There is also great confusion about war. Democratic armies, which are often demonized, take great pains to avoid civilian damage. Terrorist organizations like Hamas and al Qaeda, on the other hand, specifically hide among civilians in order to increase the damage. Some in the human-rights community also believe that they should be neutral in war. I don’t see how you can ever be neutral about those that call for genocide, like Hamas, Hezbollah, and Iran, and democratic states.
Hate speech also exists everywhere in the world, but how can one compare between a small number of extremists in an open society who are firmly castigated and the president of a country like Iran who is guilty state-sponsored incitement to genocide? State-sponsored incitement is the problem, and human-rights reporting is not challenging it. It is an enormous and pressing problem, as state-sponsored incitement to genocide is almost always the precursor to genocide.
Saudi Arabia also has an enormous industry of textbooks calling Jews and Christians “monkeys and pigs.” This has been going on for decades and is certainly something human-rights organizations should be actively trying to end. State-sponsored hate speech has nothing to do with preserving free speech. It is frightening to think that we sell Saudi Arabia $60 billion worth of arms and can’t even get them to stop printing textbooks calling others, many of whom live in the United States, “monkeys and pigs.”
There have been arguments in the media about how much technology and social media help dissidents under oppressive regimes. What’s your opinion on that? Does technology have any limitations in helping to advance human rights?
A few months ago, the Egyptian blogger Kareem Amer was re-imprisoned during the Egyptian revolution. He had already spent four years in prison under Hosni Mubarak. David Keyes asked me to go on TV to appeal for his release. At first I wondered if it would do any good. But I was convinced to go on Bloomberg TV to speak about Kareem’s disappearance. The video of me was quickly uploaded on YouTube, and a short time later I was speaking to a young woman on Skype wearing a hijab in Cairo who had just returned from Tahrir Square thanking me for speaking out about Kareem Amer. It was amazing how fast all of this happened.
My experience has been that once people are engaged in their own country in risky work fighting for their freedom, the more publicity and the more their name is picked up by free societies, the safer they are. Like all generalities, there may be exceptions, but I think if you talk to most dissidents, they will tell you that it helps to keep them better treated while in prison. While it’s impossible to measure, hopefully it helps them get released.
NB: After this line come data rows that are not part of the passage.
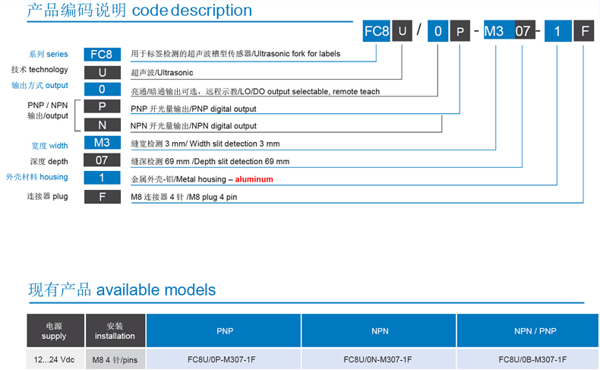Click the dark U box beside the technology label

[x=102, y=72]

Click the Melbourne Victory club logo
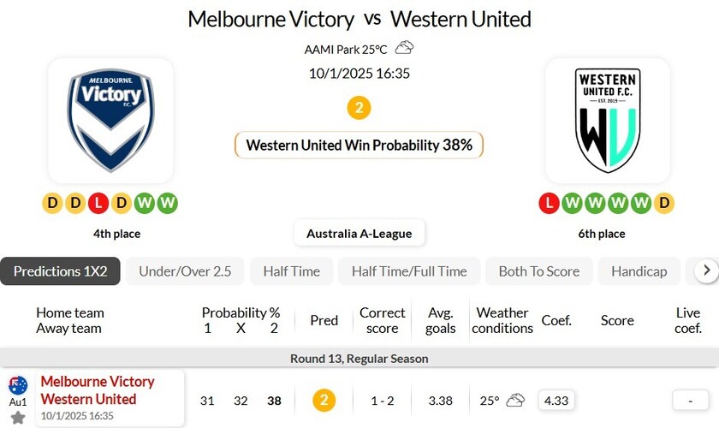tap(110, 121)
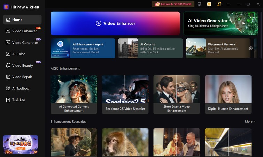Open the user account avatar icon
263x157 pixels.
click(x=219, y=4)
When I think back how hard it was to keep these names prominent in the times of the Soviet Union, which is where I started, and how the Internet has increased contact, information, and made it practically impossible to keep things secret, there is no question that this is going to be the greatest tool made available to human rights. That’s why I’m so excited about the joining together of Movements.org, cofounded by the current head of Google Ideas, Jared Cohen, and CyberDissidents.org, cofounded by our executive director, David Keyes. Combining the online technology of human-rights organizations with the technology of the new press, like The Daily Beast, should be a powerful tool in moving societies to become more open.